** Records provided **
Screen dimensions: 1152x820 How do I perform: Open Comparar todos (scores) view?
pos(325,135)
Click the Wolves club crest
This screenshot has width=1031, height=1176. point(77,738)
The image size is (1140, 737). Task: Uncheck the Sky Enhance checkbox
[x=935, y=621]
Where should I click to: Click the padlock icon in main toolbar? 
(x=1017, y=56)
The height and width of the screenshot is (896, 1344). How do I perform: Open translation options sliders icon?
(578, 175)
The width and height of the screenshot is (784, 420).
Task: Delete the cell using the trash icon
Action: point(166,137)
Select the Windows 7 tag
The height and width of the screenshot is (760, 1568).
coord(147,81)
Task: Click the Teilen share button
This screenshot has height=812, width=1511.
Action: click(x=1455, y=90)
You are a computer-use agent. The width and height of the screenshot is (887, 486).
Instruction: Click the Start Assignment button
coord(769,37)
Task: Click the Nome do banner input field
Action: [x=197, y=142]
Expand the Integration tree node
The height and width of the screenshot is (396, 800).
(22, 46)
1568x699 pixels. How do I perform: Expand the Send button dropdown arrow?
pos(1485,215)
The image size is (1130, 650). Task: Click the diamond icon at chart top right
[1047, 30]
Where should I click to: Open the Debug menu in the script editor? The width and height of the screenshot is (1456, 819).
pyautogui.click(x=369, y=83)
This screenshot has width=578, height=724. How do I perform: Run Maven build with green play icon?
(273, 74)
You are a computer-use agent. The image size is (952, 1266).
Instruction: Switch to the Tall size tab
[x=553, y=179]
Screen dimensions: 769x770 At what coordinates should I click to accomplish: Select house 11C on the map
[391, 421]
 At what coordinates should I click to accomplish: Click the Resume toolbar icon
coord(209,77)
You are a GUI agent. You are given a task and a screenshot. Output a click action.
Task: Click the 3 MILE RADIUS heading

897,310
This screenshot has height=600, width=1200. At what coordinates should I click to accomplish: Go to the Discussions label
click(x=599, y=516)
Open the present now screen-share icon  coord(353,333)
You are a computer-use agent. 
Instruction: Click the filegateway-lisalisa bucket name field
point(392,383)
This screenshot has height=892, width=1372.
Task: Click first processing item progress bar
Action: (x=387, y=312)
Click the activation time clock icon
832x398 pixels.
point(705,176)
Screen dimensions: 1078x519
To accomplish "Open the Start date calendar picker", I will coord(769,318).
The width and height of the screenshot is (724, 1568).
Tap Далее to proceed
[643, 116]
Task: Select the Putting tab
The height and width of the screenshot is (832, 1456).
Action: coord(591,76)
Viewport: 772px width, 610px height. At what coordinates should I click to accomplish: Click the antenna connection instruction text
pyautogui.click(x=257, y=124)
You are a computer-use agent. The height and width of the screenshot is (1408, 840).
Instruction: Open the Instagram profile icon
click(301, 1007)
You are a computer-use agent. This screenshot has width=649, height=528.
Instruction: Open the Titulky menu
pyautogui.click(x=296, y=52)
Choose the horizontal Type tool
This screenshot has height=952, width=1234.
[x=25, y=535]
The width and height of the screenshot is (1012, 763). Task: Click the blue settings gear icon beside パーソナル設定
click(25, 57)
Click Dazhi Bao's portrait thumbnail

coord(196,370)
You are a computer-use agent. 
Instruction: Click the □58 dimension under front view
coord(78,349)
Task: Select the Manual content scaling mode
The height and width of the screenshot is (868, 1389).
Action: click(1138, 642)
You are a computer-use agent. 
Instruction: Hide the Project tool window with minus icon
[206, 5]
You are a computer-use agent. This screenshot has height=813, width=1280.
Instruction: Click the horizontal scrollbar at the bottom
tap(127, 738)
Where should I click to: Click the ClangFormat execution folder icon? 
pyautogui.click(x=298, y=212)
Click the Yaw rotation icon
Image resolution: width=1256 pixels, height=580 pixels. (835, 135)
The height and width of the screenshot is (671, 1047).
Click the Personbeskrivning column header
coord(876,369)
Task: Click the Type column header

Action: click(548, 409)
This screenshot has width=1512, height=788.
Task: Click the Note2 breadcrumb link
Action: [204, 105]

** Given instruction **
Rewrite all the entries above as a numbered list, leaving out the blank lines.

** Exercise output **
1. Screen dimensions: 1152x820 How do I perform: Open Comparar todos (scores) view?
2. pos(325,135)
3. Click the Wolves club crest
4. This screenshot has width=1031, height=1176. point(77,738)
5. The image size is (1140, 737). Task: Uncheck the Sky Enhance checkbox
6. [x=935, y=621]
7. Where should I click to: Click the padlock icon in main toolbar? 
8. (x=1017, y=56)
9. The height and width of the screenshot is (896, 1344). How do I perform: Open translation options sliders icon?
10. (578, 175)
11. The width and height of the screenshot is (784, 420).
12. Task: Delete the cell using the trash icon
13. Action: point(166,137)
14. Select the Windows 7 tag
15. The height and width of the screenshot is (760, 1568).
16. coord(147,81)
17. Task: Click the Teilen share button
18. This screenshot has height=812, width=1511.
19. Action: click(x=1455, y=90)
20. You are a computer-use agent. The width and height of the screenshot is (887, 486).
21. Instruction: Click the Start Assignment button
22. coord(769,37)
23. Task: Click the Nome do banner input field
24. Action: [x=197, y=142]
25. Expand the Integration tree node
26. The height and width of the screenshot is (396, 800).
27. (22, 46)
28. 1568x699 pixels. How do I perform: Expand the Send button dropdown arrow?
29. pos(1485,215)
30. The image size is (1130, 650). Task: Click the diamond icon at chart top right
31. [1047, 30]
32. Where should I click to: Open the Debug menu in the script editor? The width and height of the screenshot is (1456, 819).
33. pyautogui.click(x=369, y=83)
34. This screenshot has width=578, height=724. How do I perform: Run Maven build with green play icon?
35. (273, 74)
36. You are a computer-use agent. The image size is (952, 1266).
37. Instruction: Switch to the Tall size tab
38. [x=553, y=179]
39. Screen dimensions: 769x770 At what coordinates should I click to accomplish: Select house 11C on the map
40. [391, 421]
41.  At what coordinates should I click to accomplish: Click the Resume toolbar icon
42. coord(209,77)
43. You are a GUI agent. You are given a task and a screenshot. Output a click action.
44. Task: Click the 3 MILE RADIUS heading
45. 897,310
46. This screenshot has height=600, width=1200. At what coordinates should I click to accomplish: Go to the Discussions label
47. click(x=599, y=516)
48. Open the present now screen-share icon  coord(353,333)
49. You are a computer-use agent. 
50. Instruction: Click the filegateway-lisalisa bucket name field
51. point(392,383)
52. This screenshot has height=892, width=1372.
53. Task: Click first processing item progress bar
54. Action: (x=387, y=312)
55. Click the activation time clock icon
56. 832x398 pixels.
57. point(705,176)
58. Screen dimensions: 1078x519
59. To accomplish "Open the Start date calendar picker", I will coord(769,318).
60. The width and height of the screenshot is (724, 1568).
61. Tap Далее to proceed
62. [643, 116]
63. Task: Select the Putting tab
64. The height and width of the screenshot is (832, 1456).
65. Action: coord(591,76)
66. Viewport: 772px width, 610px height. At what coordinates should I click to accomplish: Click the antenna connection instruction text
67. pyautogui.click(x=257, y=124)
68. You are a computer-use agent. The height and width of the screenshot is (1408, 840).
69. Instruction: Open the Instagram profile icon
70. click(301, 1007)
71. You are a computer-use agent. This screenshot has width=649, height=528.
72. Instruction: Open the Titulky menu
73. pyautogui.click(x=296, y=52)
74. Choose the horizontal Type tool
75. This screenshot has height=952, width=1234.
76. [x=25, y=535]
77. The width and height of the screenshot is (1012, 763). Task: Click the blue settings gear icon beside パーソナル設定
78. click(25, 57)
79. Click Dazhi Bao's portrait thumbnail
80. coord(196,370)
81. You are a computer-use agent. 
82. Instruction: Click the □58 dimension under front view
83. coord(78,349)
84. Task: Select the Manual content scaling mode
85. The height and width of the screenshot is (868, 1389).
86. Action: click(1138, 642)
87. You are a computer-use agent. 
88. Instruction: Hide the Project tool window with minus icon
89. [206, 5]
90. You are a computer-use agent. This screenshot has height=813, width=1280.
91. Instruction: Click the horizontal scrollbar at the bottom
92. tap(127, 738)
93. Where should I click to: Click the ClangFormat execution folder icon? 
94. pyautogui.click(x=298, y=212)
95. Click the Yaw rotation icon
96. Image resolution: width=1256 pixels, height=580 pixels. (835, 135)
97. The height and width of the screenshot is (671, 1047).
98. Click the Personbeskrivning column header
99. coord(876,369)
100. Task: Click the Type column header
101. Action: click(548, 409)
102. This screenshot has width=1512, height=788.
103. Task: Click the Note2 breadcrumb link
104. Action: [204, 105]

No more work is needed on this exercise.